JavaScript O(N) 131 124 116 92 (86?)

Golfed version:

function m(i,x){h={};n=[];for(a=2;a--;i=x)i.map(function(b){h[b]=h[b]||n.push(b)});return n}

Human readable golfed version:

function m(i,x) {
   h = {}
   n = []
   for (a = 2; a--; i=x)
      i.map(function(b){
        h[b] = h[b] || n.push(b)
      })
   return n
}

I could use concat like so and do it in 86 characters:

function m(i,x){h={};n=[];i.concat(x).map(function(b){h[b]=h[b]||n.push(b)});return n}

But I am not sure if it is still O(N) based on this JsPerf: http://jsperf.com/unique-array-merging-concat-vs-looping as the concat version is marginally faster with smaller arrays but slower with larger arrays (Chrome 31 OSX).

In practice do this (golf is full of bad practices):

function merge(a1, a2) {
   var hash = {};
   var arr = [];
   for (var i = 0; i < a1.length; i++) {
      if (hash[a1[i]] !== true) {
        hash[a1[i]] = true;
        arr[arr.length] = a1[i];
      }
   }
   for (var i = 0; i < a2.length; i++) {
      if (hash[a2[i]] !== true) {
        hash[a2[i]] = true;
        arr[arr.length] = a2[i];
      }
   }
   return arr;
}
console.log(merge([1,2,3,4,5],[1,2,3,4,5,6]));

I'm not great at computing complexity but I believe this is O(N). Would love if someone could clarify.
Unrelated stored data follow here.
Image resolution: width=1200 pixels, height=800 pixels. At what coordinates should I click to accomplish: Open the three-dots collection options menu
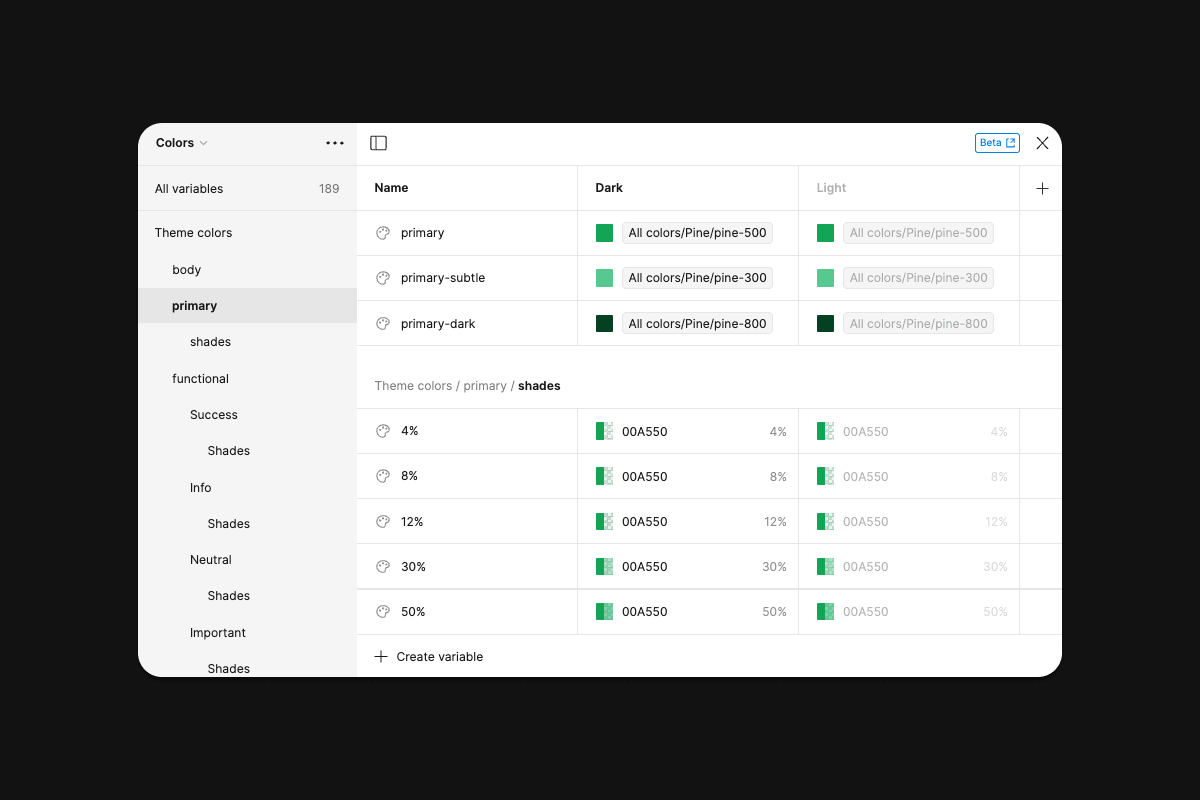[335, 143]
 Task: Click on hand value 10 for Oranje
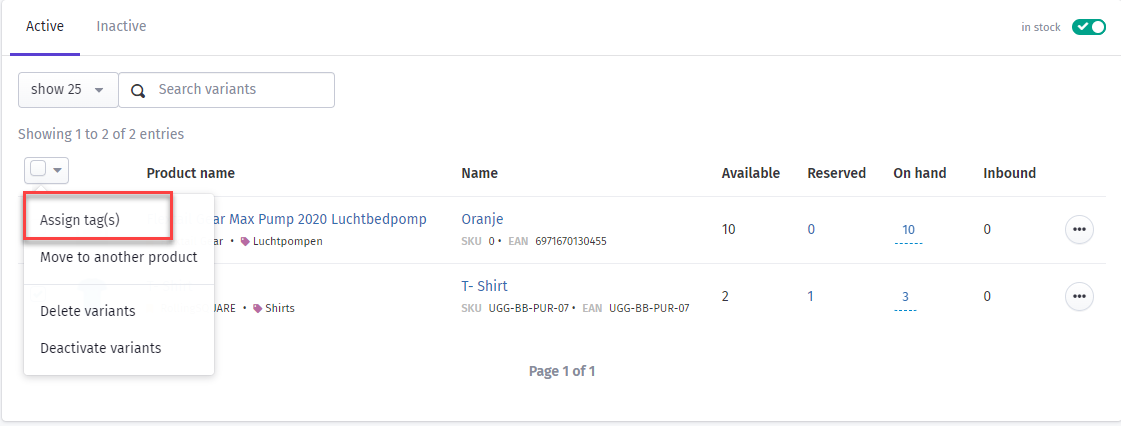pos(908,230)
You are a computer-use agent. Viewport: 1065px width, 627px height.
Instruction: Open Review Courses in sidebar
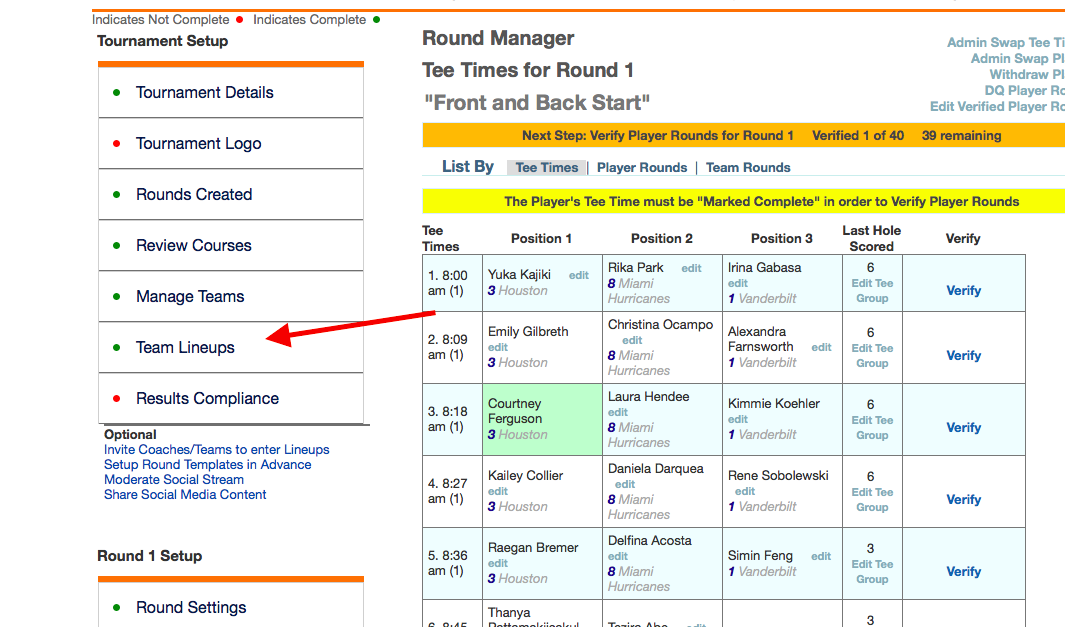click(x=193, y=246)
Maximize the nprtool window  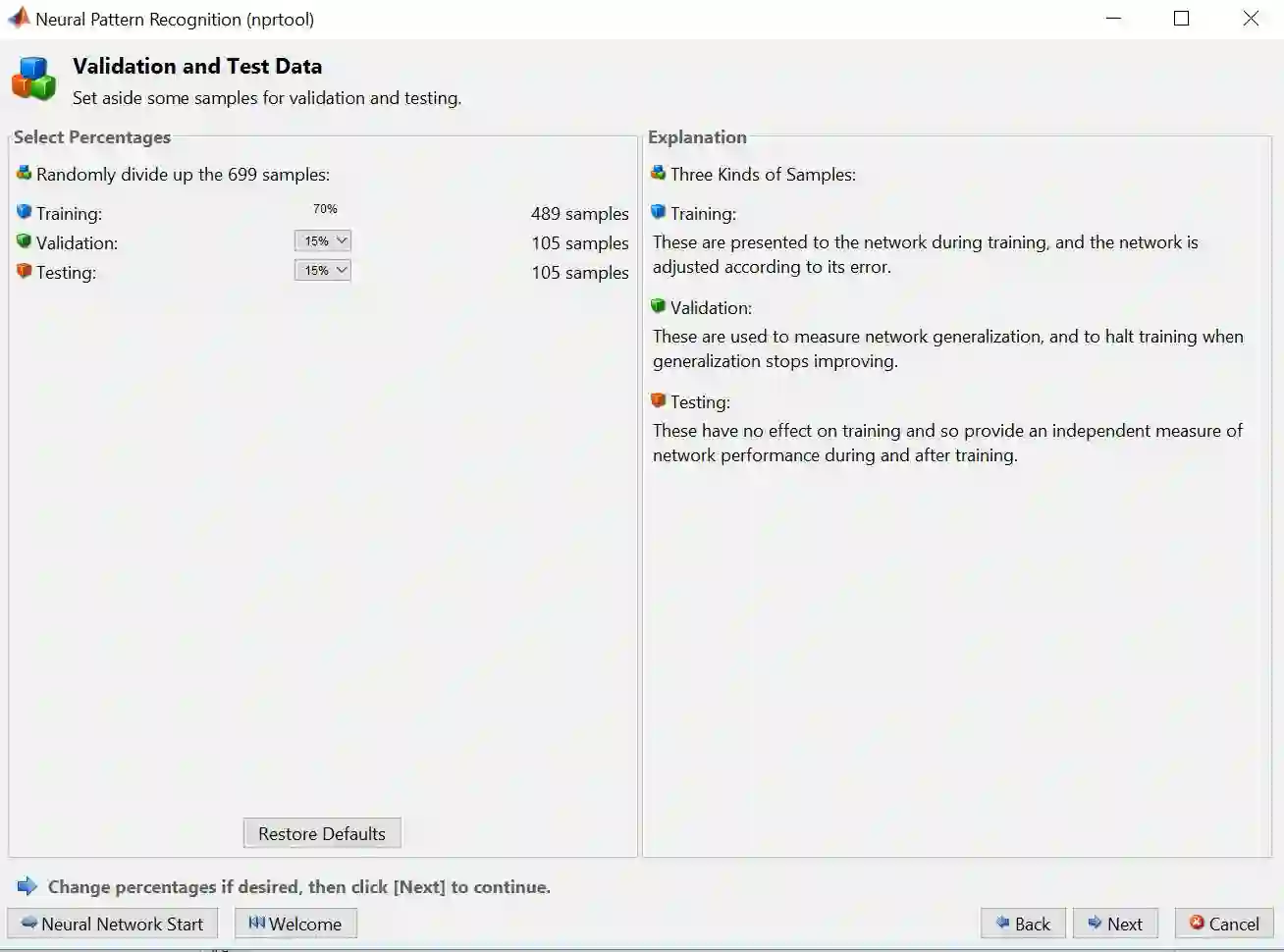tap(1182, 19)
Edit: Here is a version that takes any number of arrays and merges them.

function merge() {
   var args = arguments;
   var hash = {};
   var arr = [];
   for (var i = 0; i < args.length; i++) {
      for (var j = 0; j < args[i].length; j++) {
        if (hash[args[i][j]] !== true) {
          arr[arr.length] = args[i][j];
          hash[args[i][j]] = true;
        }
      }
    }
   return arr;
}
console.log(merge([1,2,3,4,5],[1,2,3,4,5,6],[1,2,3,4,5,6,7],[1,2,3,4,5,6,7,8]));

Perl

27 Characters

Simple Perl Hack

my @vals = ();
push @vals, @arr1, @arr2;
my %out;
map { $out{$_}++ } @vals;
my @unique = keys %out;

I'm sure someone could one-liner this.. and thus (Thanks Dom Hastings)

sub x{$_{$_}++for@_;keys%_}

Python 2.7, 38 chars

F=lambda x,y:{c:1 for c in x+y}.keys()

Should be O(N) assuming a good hash function.

Wasi's 8 character set implementation is better, if you don't think it violates the rules.